Bidding farewell to the word "adieu"

Shortly after his or her performance, the future retiree must pass on their dressing room to another star, a moment that is "both very sophisticated and archaic. There are the great speeches, which say that this house will always be yours, but in reality, it becomes otherwise," says Brigitte Lefèvre. "You close the door, you leave and it's over," says Eleonora Abbagnato. But how do these artists project themselves into the future? "What is traumatic is that we are heavily drilled since we entered the dance school at 8 years old, with a professional outline where everything is already decided. How can you exist professionally when you have garnered such admiration, even fascination until now? At 42, most people are in the middle of their career, ours is coming to an end," says Benjamin Pech, who has become ballet master at the Opera of Rome, directed by Eleonora Abbagnato.

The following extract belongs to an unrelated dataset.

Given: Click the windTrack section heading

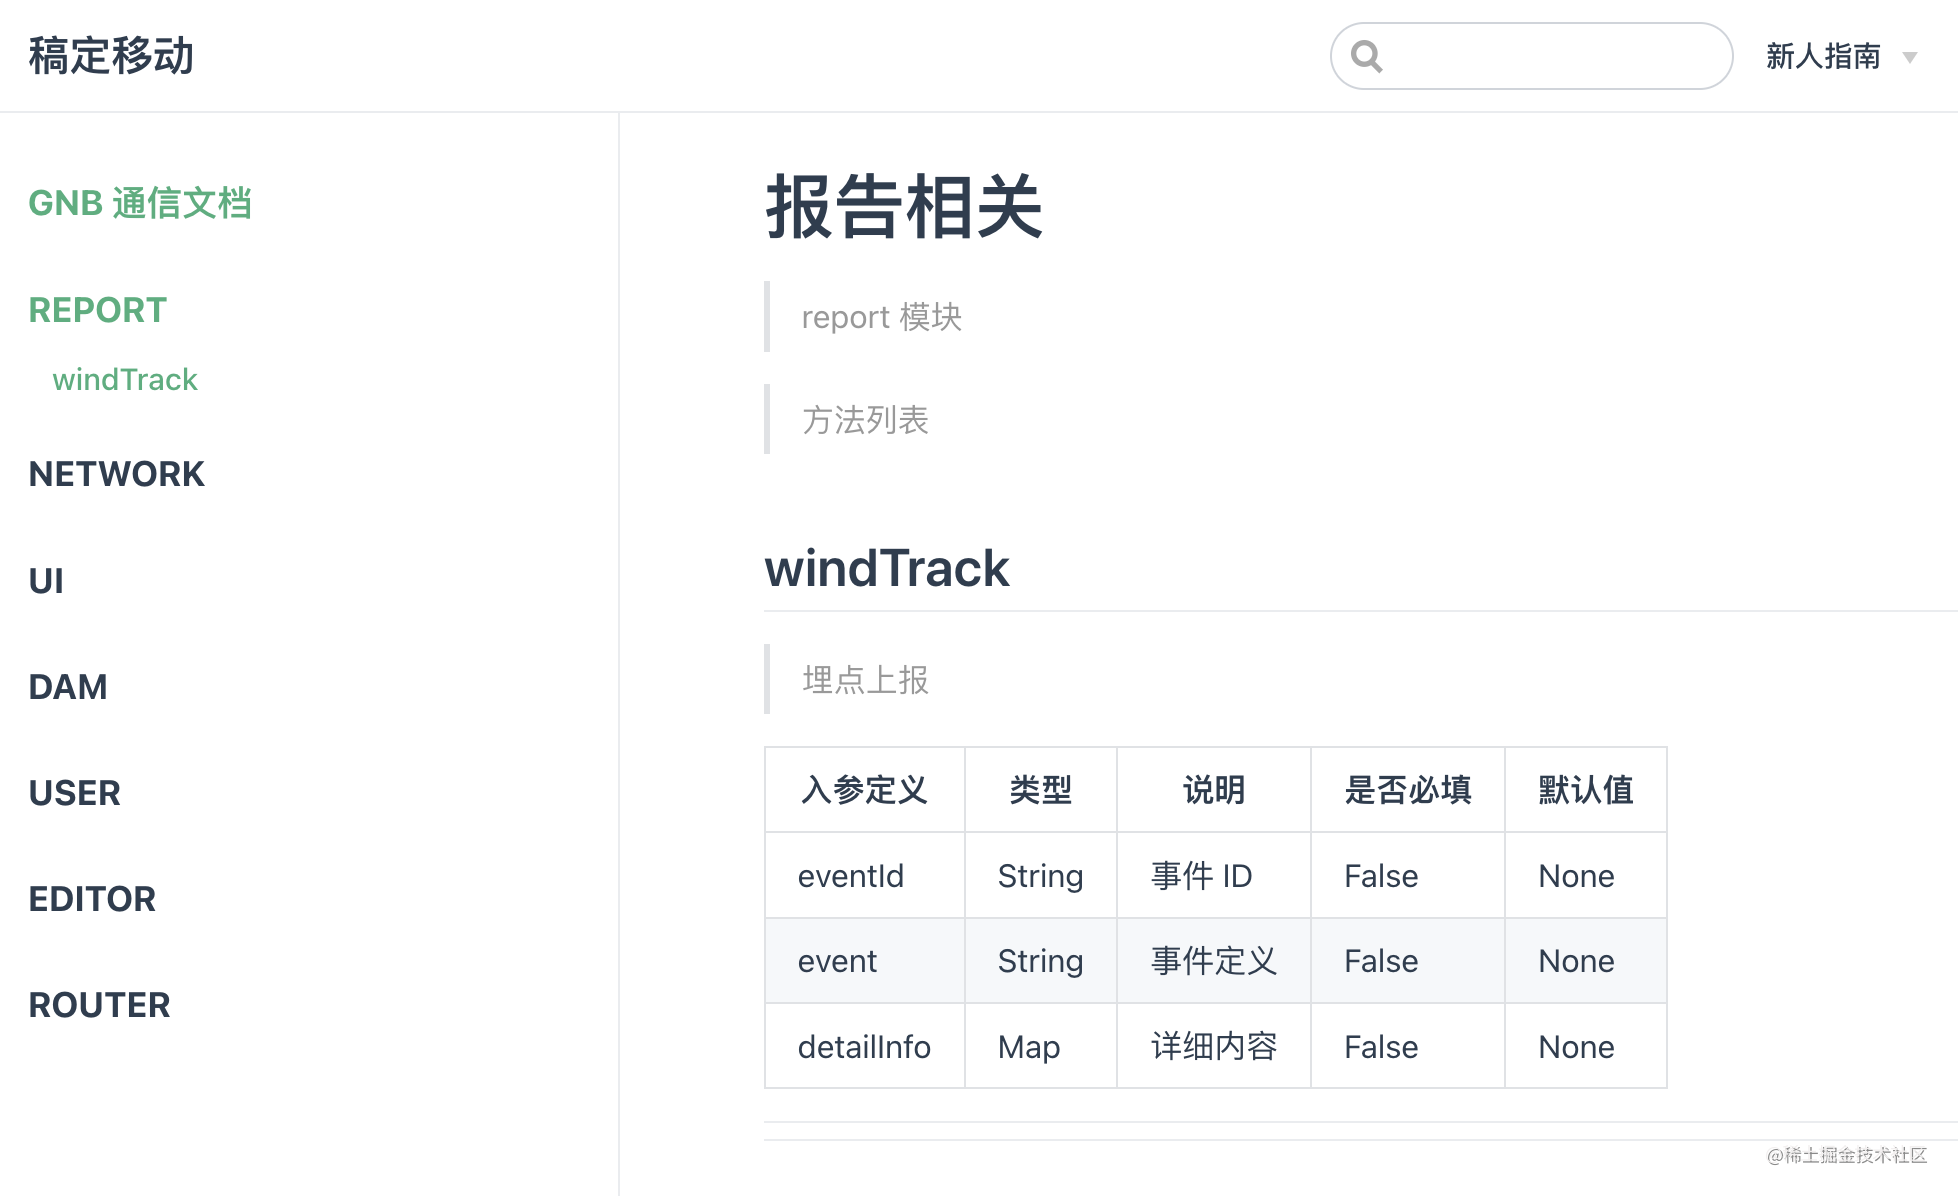Looking at the screenshot, I should coord(886,568).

It is not a door that closes, but rather another door that opens.

While many stars go on to create or run a company, many experience a profound period of confusion. "I was secretly hoping that someone would call me for a position, that I could be of some value, but it didn't happen that way," explains Nicolas Le Riche. "I had already enrolled at Sciences Po for schooling [in management and leadership]. I had to create my own opportunities."

To remedy this uncertainty, Aurélie Dupont now offers support for company members, offering them a skills assessment and training beyond dance. In the future, Nicolas Le Riche would like the word "adieu" to be replaced by the idea of celebration. "It is not a door that closes, but rather another door that opens." Because under the gold of the Palais Garnier, the stars are eternal.